**WHAT YOU SHOULD DO:** The whole listing below is to be copied exactly.

**SUPPLIED MATERIAL:**
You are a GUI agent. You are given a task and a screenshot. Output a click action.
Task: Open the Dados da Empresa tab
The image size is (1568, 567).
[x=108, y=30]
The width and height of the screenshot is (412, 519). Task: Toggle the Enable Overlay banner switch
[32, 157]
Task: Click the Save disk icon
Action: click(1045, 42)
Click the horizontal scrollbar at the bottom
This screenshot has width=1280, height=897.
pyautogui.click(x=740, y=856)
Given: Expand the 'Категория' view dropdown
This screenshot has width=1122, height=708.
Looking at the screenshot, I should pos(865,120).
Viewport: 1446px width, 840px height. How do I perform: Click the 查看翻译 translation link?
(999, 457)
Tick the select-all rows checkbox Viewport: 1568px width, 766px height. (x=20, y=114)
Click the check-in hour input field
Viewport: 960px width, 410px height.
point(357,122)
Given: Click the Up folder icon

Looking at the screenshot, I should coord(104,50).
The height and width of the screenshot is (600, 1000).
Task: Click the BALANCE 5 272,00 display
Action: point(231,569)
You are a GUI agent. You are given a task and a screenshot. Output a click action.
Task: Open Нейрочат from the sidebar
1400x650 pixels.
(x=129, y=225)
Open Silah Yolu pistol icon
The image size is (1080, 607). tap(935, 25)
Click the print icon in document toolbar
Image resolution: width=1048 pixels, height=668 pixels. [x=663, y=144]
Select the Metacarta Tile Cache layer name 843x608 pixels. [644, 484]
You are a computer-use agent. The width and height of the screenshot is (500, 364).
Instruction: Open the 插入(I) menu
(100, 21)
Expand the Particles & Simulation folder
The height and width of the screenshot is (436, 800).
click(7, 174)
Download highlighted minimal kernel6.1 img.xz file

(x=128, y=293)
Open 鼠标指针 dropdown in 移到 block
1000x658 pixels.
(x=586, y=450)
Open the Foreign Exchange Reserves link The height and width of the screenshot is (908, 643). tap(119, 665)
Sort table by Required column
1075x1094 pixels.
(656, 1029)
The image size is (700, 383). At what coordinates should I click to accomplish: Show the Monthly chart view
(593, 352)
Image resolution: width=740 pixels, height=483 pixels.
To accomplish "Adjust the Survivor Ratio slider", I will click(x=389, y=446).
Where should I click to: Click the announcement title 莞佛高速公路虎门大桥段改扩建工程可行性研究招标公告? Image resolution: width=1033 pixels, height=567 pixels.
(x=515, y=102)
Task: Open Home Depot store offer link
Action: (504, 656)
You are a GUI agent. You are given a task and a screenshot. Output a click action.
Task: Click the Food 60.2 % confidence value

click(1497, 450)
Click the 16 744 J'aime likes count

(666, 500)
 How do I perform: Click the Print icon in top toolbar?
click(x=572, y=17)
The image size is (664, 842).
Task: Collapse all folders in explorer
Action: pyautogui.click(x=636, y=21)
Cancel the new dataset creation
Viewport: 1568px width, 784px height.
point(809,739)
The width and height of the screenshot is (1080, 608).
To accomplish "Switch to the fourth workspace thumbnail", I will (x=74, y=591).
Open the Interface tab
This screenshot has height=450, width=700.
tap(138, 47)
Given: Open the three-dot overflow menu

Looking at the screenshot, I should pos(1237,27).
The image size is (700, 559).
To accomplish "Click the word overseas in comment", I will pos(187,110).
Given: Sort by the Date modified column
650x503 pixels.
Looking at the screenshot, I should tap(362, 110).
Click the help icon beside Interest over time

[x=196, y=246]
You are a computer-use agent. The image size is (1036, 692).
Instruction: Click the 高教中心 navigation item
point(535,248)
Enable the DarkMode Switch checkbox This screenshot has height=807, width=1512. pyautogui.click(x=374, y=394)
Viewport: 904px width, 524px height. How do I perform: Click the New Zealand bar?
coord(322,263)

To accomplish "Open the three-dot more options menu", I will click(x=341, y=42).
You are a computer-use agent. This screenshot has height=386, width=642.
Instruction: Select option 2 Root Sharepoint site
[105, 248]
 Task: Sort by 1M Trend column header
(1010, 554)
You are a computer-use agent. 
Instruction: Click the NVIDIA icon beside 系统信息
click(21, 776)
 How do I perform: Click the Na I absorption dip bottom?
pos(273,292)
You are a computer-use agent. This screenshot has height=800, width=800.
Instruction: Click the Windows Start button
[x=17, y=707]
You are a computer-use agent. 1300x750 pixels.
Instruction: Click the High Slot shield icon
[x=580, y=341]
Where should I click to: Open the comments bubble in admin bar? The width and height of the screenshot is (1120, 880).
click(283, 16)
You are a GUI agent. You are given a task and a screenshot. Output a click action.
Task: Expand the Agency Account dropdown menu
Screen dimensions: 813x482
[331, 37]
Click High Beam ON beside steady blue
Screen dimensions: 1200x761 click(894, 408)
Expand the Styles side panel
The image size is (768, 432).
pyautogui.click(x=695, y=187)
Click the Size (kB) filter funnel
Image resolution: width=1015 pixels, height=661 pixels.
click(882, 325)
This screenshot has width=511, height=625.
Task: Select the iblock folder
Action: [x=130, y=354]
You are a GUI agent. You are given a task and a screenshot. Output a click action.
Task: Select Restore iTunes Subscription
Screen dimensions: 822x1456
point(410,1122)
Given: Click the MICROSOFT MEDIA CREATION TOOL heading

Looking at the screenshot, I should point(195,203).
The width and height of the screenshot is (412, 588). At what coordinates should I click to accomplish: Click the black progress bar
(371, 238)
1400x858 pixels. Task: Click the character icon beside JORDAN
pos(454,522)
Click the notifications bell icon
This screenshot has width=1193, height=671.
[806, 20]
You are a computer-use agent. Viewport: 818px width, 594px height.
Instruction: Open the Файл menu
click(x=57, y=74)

**FINISHED EXERCISE:**
You are a GUI agent. You are given a task and a screenshot. Output a click action.
Task: Open the Dados da Empresa tab
The image size is (1568, 567).
[x=108, y=30]
The width and height of the screenshot is (412, 519). Task: Toggle the Enable Overlay banner switch
[32, 157]
Task: Click the Save disk icon
Action: click(1045, 42)
Click the horizontal scrollbar at the bottom
This screenshot has width=1280, height=897.
pyautogui.click(x=740, y=856)
Given: Expand the 'Категория' view dropdown
This screenshot has width=1122, height=708.
Looking at the screenshot, I should pos(865,120).
Viewport: 1446px width, 840px height. How do I perform: Click the 查看翻译 translation link?
(999, 457)
Tick the select-all rows checkbox Viewport: 1568px width, 766px height. (x=20, y=114)
Click the check-in hour input field
Viewport: 960px width, 410px height.
point(357,122)
Given: Click the Up folder icon

Looking at the screenshot, I should coord(104,50).
The height and width of the screenshot is (600, 1000).
Task: Click the BALANCE 5 272,00 display
Action: point(231,569)
You are a GUI agent. You are given a task and a screenshot. Output a click action.
Task: Open Нейрочат from the sidebar
1400x650 pixels.
(x=129, y=225)
Open Silah Yolu pistol icon
The image size is (1080, 607). tap(935, 25)
Click the print icon in document toolbar
Image resolution: width=1048 pixels, height=668 pixels. [x=663, y=144]
Select the Metacarta Tile Cache layer name 843x608 pixels. [644, 484]
You are a computer-use agent. The width and height of the screenshot is (500, 364).
Instruction: Open the 插入(I) menu
(100, 21)
Expand the Particles & Simulation folder
The height and width of the screenshot is (436, 800).
click(7, 174)
Download highlighted minimal kernel6.1 img.xz file

(x=128, y=293)
Open 鼠标指针 dropdown in 移到 block
1000x658 pixels.
(x=586, y=450)
Open the Foreign Exchange Reserves link The height and width of the screenshot is (908, 643). tap(119, 665)
Sort table by Required column
1075x1094 pixels.
(656, 1029)
The image size is (700, 383). At what coordinates should I click to accomplish: Show the Monthly chart view
(593, 352)
Image resolution: width=740 pixels, height=483 pixels.
To accomplish "Adjust the Survivor Ratio slider", I will click(x=389, y=446).
Where should I click to: Click the announcement title 莞佛高速公路虎门大桥段改扩建工程可行性研究招标公告? Image resolution: width=1033 pixels, height=567 pixels.
(x=515, y=102)
Task: Open Home Depot store offer link
Action: (504, 656)
You are a GUI agent. You are given a task and a screenshot. Output a click action.
Task: Click the Food 60.2 % confidence value

click(1497, 450)
Click the 16 744 J'aime likes count

(666, 500)
 How do I perform: Click the Print icon in top toolbar?
click(x=572, y=17)
The image size is (664, 842).
Task: Collapse all folders in explorer
Action: pyautogui.click(x=636, y=21)
Cancel the new dataset creation
Viewport: 1568px width, 784px height.
point(809,739)
The width and height of the screenshot is (1080, 608).
To accomplish "Switch to the fourth workspace thumbnail", I will (x=74, y=591).
Open the Interface tab
This screenshot has height=450, width=700.
tap(138, 47)
Given: Open the three-dot overflow menu

Looking at the screenshot, I should pos(1237,27).
The image size is (700, 559).
To accomplish "Click the word overseas in comment", I will pos(187,110).
Given: Sort by the Date modified column
650x503 pixels.
Looking at the screenshot, I should tap(362, 110).
Click the help icon beside Interest over time

[x=196, y=246]
You are a computer-use agent. The image size is (1036, 692).
Instruction: Click the 高教中心 navigation item
point(535,248)
Enable the DarkMode Switch checkbox This screenshot has height=807, width=1512. pyautogui.click(x=374, y=394)
Viewport: 904px width, 524px height. How do I perform: Click the New Zealand bar?
coord(322,263)

To accomplish "Open the three-dot more options menu", I will click(x=341, y=42).
You are a computer-use agent. This screenshot has height=386, width=642.
Instruction: Select option 2 Root Sharepoint site
[105, 248]
 Task: Sort by 1M Trend column header
(1010, 554)
You are a computer-use agent. 
Instruction: Click the NVIDIA icon beside 系统信息
click(21, 776)
 How do I perform: Click the Na I absorption dip bottom?
pos(273,292)
You are a computer-use agent. This screenshot has height=800, width=800.
Instruction: Click the Windows Start button
[x=17, y=707]
You are a computer-use agent. 1300x750 pixels.
Instruction: Click the High Slot shield icon
[x=580, y=341]
Where should I click to: Open the comments bubble in admin bar? The width and height of the screenshot is (1120, 880).
click(283, 16)
You are a GUI agent. You are given a task and a screenshot. Output a click action.
Task: Expand the Agency Account dropdown menu
Screen dimensions: 813x482
[331, 37]
Click High Beam ON beside steady blue
Screen dimensions: 1200x761 click(894, 408)
Expand the Styles side panel
The image size is (768, 432).
pyautogui.click(x=695, y=187)
Click the Size (kB) filter funnel
Image resolution: width=1015 pixels, height=661 pixels.
click(882, 325)
This screenshot has width=511, height=625.
Task: Select the iblock folder
Action: [x=130, y=354]
You are a GUI agent. You are given a task and a screenshot. Output a click action.
Task: Select Restore iTunes Subscription
Screen dimensions: 822x1456
point(410,1122)
Given: Click the MICROSOFT MEDIA CREATION TOOL heading

Looking at the screenshot, I should point(195,203).
The width and height of the screenshot is (412, 588). At what coordinates should I click to accomplish: Click the black progress bar
(371, 238)
1400x858 pixels. Task: Click the character icon beside JORDAN
pos(454,522)
Click the notifications bell icon
This screenshot has width=1193, height=671.
[806, 20]
You are a computer-use agent. Viewport: 818px width, 594px height.
Instruction: Open the Файл menu
click(x=57, y=74)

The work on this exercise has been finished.